Chi sono i lettori digitali italiani?

Il 54% sono Millennials, tra i 25 e i 34 anni, ed ascoltano audiolibri tutti i giorni. Gli ascoltatori tra i 18 e i 24 anni, insieme a quelli che hanno tra i 35 e i 44 anni, rappresentano il 45%. Il luogo d’ascolto preferito è la casa e l’83% privilegia la modalità “solitaria” anche se aumenta la percentuale di quanti condividono il piacere dell’ascolto con altre persone, nella maggior parte dei casi i figli.

Grazie al potere e al fascino di voci e storie, gli audiolibri riescono tenere incollati gli italiani alle cuffie per quasi 30 minuti: la durata media di una sessione di ascolto, infatti, è di 25,4 minuti. Il momento migliore è la sera, in particolare prima di dormire, al secondo posto la mattina.

Roma, Milano e Torino sono le città in cui si dedica più tempo all’audio entertainment, seguite da Bologna e Brescia.

A Milano, Roma e Torino si ascoltano più contenuti per bambini e audiolibri legati a tematiche LGBT.

Rilassarsi è la prima ragione che spinge gli italiani a affidarsi alla trama di un audiolibro (46%).
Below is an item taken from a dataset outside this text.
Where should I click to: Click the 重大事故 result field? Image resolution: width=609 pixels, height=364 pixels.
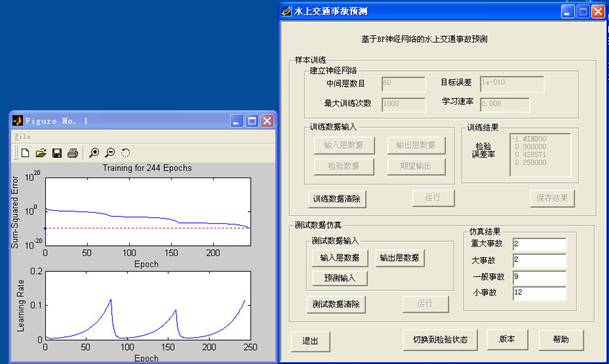[539, 244]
L’ascolto è un modo per imparare e ampliare i propri orizzonti per il 23% degli italiani, mentre il 31% afferma di affiancare l’ascolto alla lettura in particolare quando non è possibile leggere (+4% rispetto al 2020).

Quasi il 50% degli italiani si dedica all’audio entertainment mentre è indaffarato in altre faccende, ed emerge un nuovo dato interessante: per oltre il 40% degli italiani, gli audiolibri sono motivo di compagnia e conforto. Il 43% degli audiolettori, infatti, li ritiene dei validi alleati contro la solitudine mentre il 40% li ascolta come antidoto all’insonnia.
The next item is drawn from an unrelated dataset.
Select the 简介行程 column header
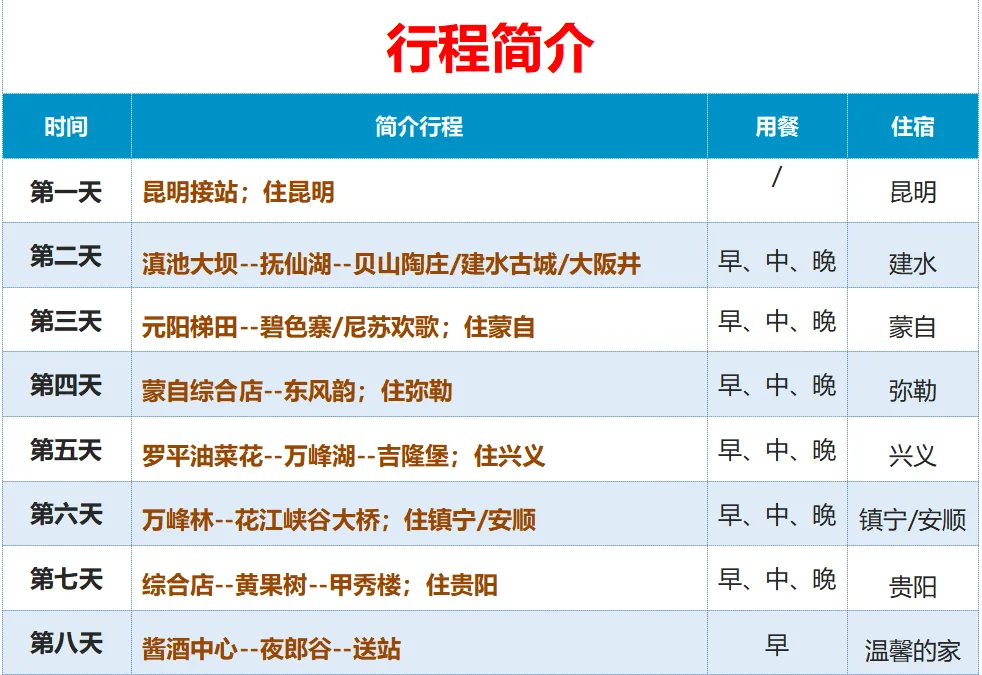pyautogui.click(x=419, y=127)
Per quanto riguarda i gusti in fatto di ascolti, resistono al passare del tempo e al cambiamento delle mode i classici (32%), seguiti dai thriller (28%) e dai libri fantasy e di science fiction (23%).

Chi non legge a 70 anni avrà vissuto una sola vita: la propria

Chi legge avrà vissuto 5000 anni: c’era quando Caino uccise Abele, Quando Renzo sposò Lucia, quando Leopardi ammirava l’infinito.

Perchè la lettura è una immortalità all’indietro.